FreeSwan/IPSec is the way to go. It's used in a lot of professional environments.
Sure is-- I work at one of the largest makers of VPNS (among other gear), and I've even taken courses on configuring VPN concentrators and clients. I use a hardware VPN for my IP phone and it works great, but setting something like that up is much more complex then a simple OpenVPN setup, which can be little more than a tun module (usually included with any kernel), a user space daemon, and a few lines of shell script.
I slimmed down what I have a bit, but basically throw a script in /etc/inittab on the Z with something as simple as this in it:
$REMOTEIP=192.168.0.11
iwconfig wlan0 essid SOMESSID channel 1 rate auto mode managed
ifconfig wlan0 192.168.0.8 netmask 255.255.255.255 up
route add -host $REMOTEIP dev wlan0
/etc/openvpn/openvpn --verb 0 --remote $REMOTEIP --dev tun0 --ifconfig 10.0.9.8 10.0.9.6 --secret z.key --port 5001 --float --up "route add default gw 10.0.9.6 dev tun0; route delete default gw 192.168.0.1; #"
..and on the server put something like:
openvpn --verb 0 --dev tun0 --ifconfig 10.0.9.6 10.0.9.8 --secret z.key --port 5001 --float
..depending on how else your system is setup, after generating the key (and ensuring your server is doing ipforward/masq), really all you may need are the single lines on client and server that call OpenVPN. Very simple really! The first chunk of code will ensure my Z is on the net, has the right IP address (it's 182.168.0.

, and then once it's on the VPN it's 10.0.0.9.8. The server is really 192.168.0.6 and it's VPN address to the Z is 10.0.9.6.
It's pretty lightweight too-- the OpenVPN daemon is currently using ~1200k, even the tun module is only ~4k once loaded. That's actually a little LESS memory then would be taken up by just doing a simple ssh portforward like "ssh -L 143:localhost:143 imapserver -N". Not bad for a complete tunnel!
..that reminds me, for another very simple, *nearly* complete VPN solution, you can use ssh with it's SOCKS proxy abilities. "ssh -D 1080 myserver -N" would bring up a SOCKS5 proxy, and if you had socks capable clients, *OR* used something like tsocks or proxychains (for which you can find a z binary on my web site) you can capture all TCP or UDP (with tsocks) traffic and pipe it all through the ssh tunnel. Doing something like starting Opie like "proxychains /etc/init.d/opie start" or "tsocks /etc/init.d/opie start" *should* put your whole Opie session under the SOCKS/SSH proxy. I haven't done it specifically with Opie, but have for shell based things like ipkg installs.

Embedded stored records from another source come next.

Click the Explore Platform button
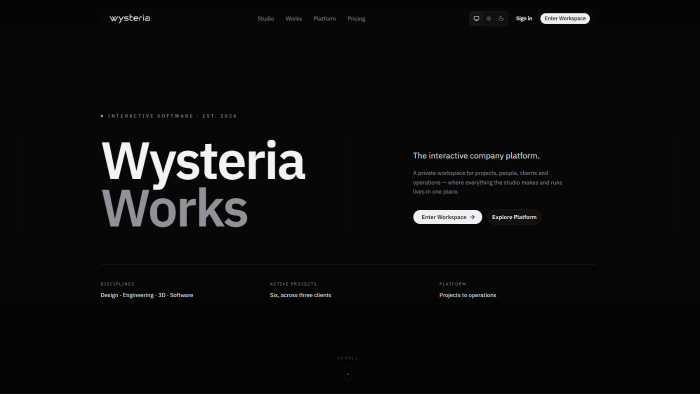700x394 pixels. pyautogui.click(x=514, y=217)
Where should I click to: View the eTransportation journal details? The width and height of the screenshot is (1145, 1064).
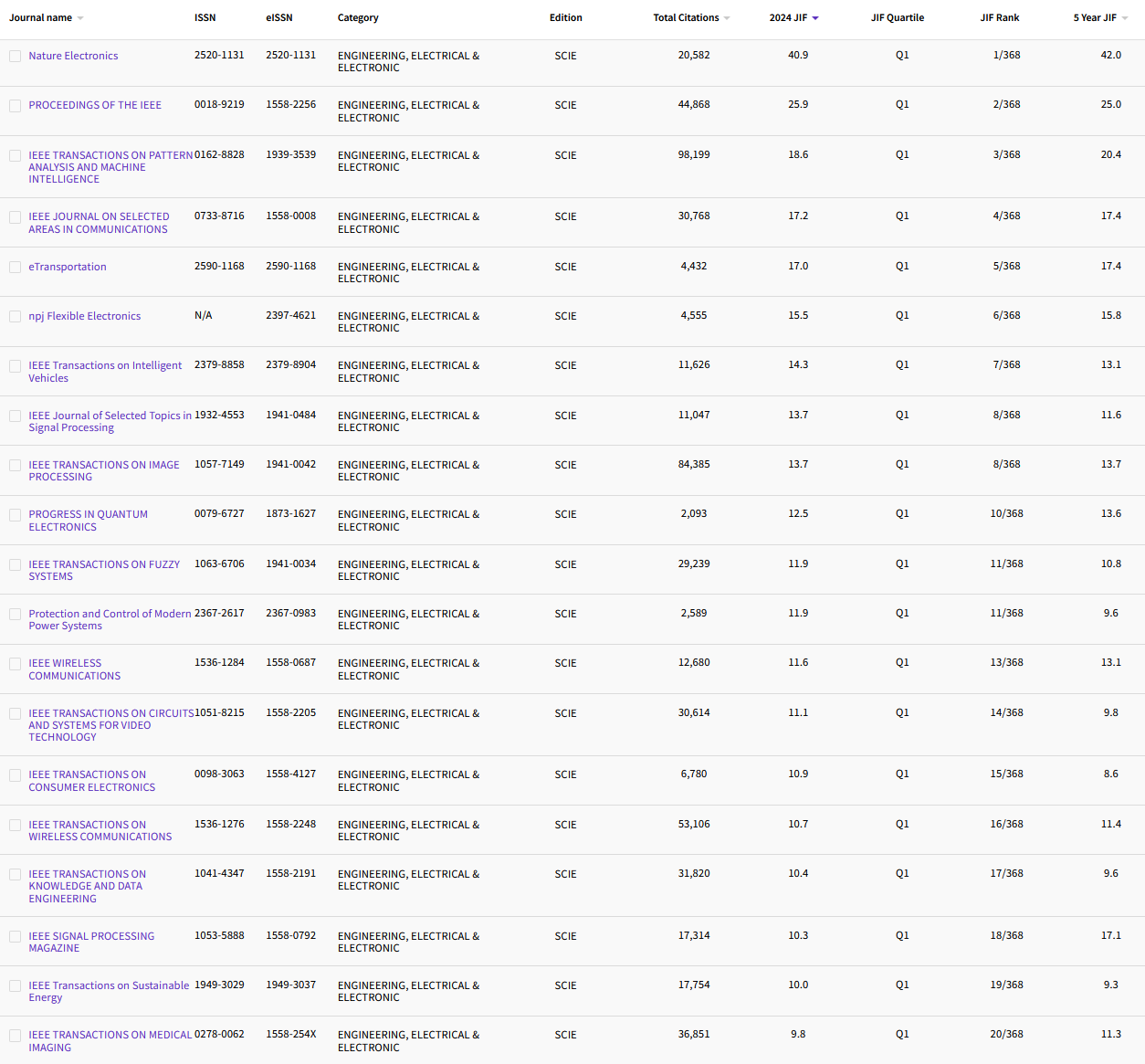(68, 267)
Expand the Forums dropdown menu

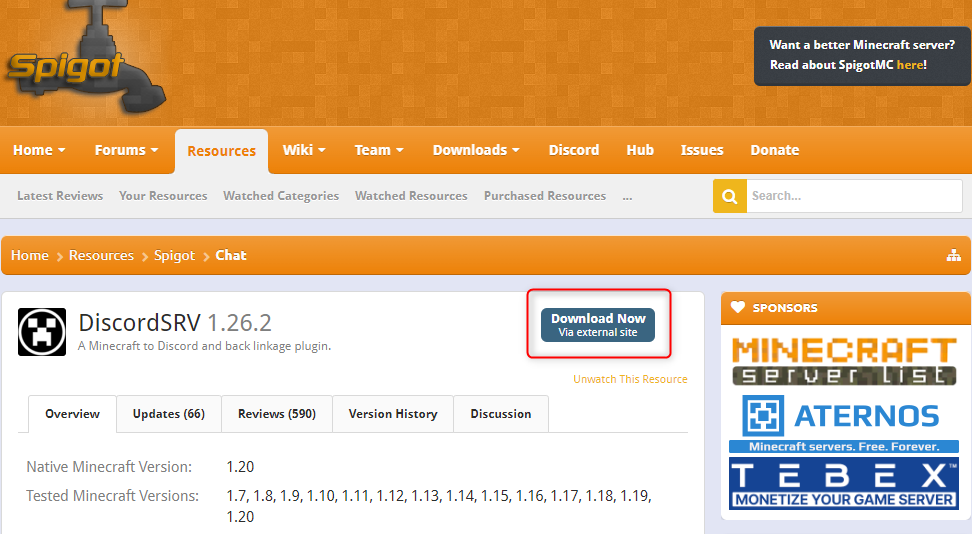coord(126,150)
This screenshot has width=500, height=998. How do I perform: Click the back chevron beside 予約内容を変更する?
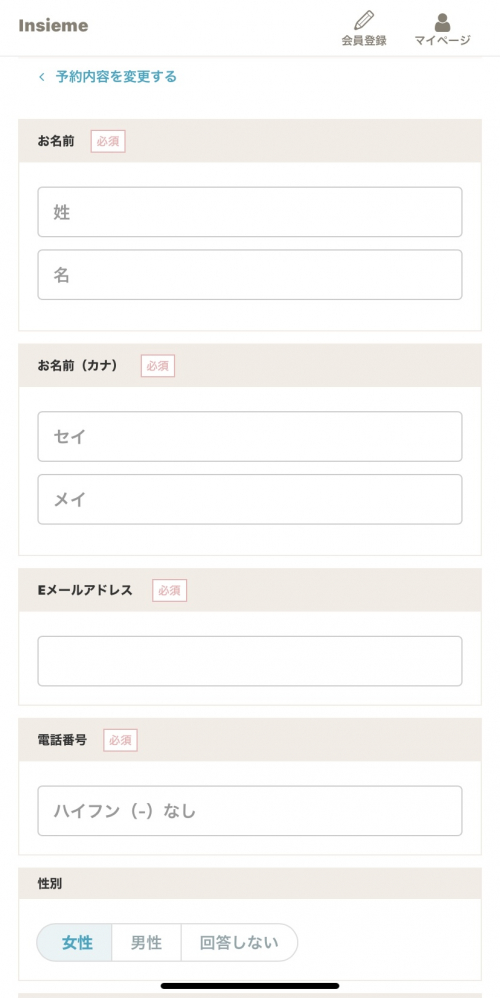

Just now (in a Debian chrooted environment on my Z under OZ 3.5.1) I went "apt-get install -y tsocks ; alien -t /var/cache/apt/archives/tsocks_1.8beta5-2_arm.deb" and put the converted .tgz file which should run fine on OZ with the appropriate libaries (included already? maybe). The results .tgz file in in the bin directory of my website.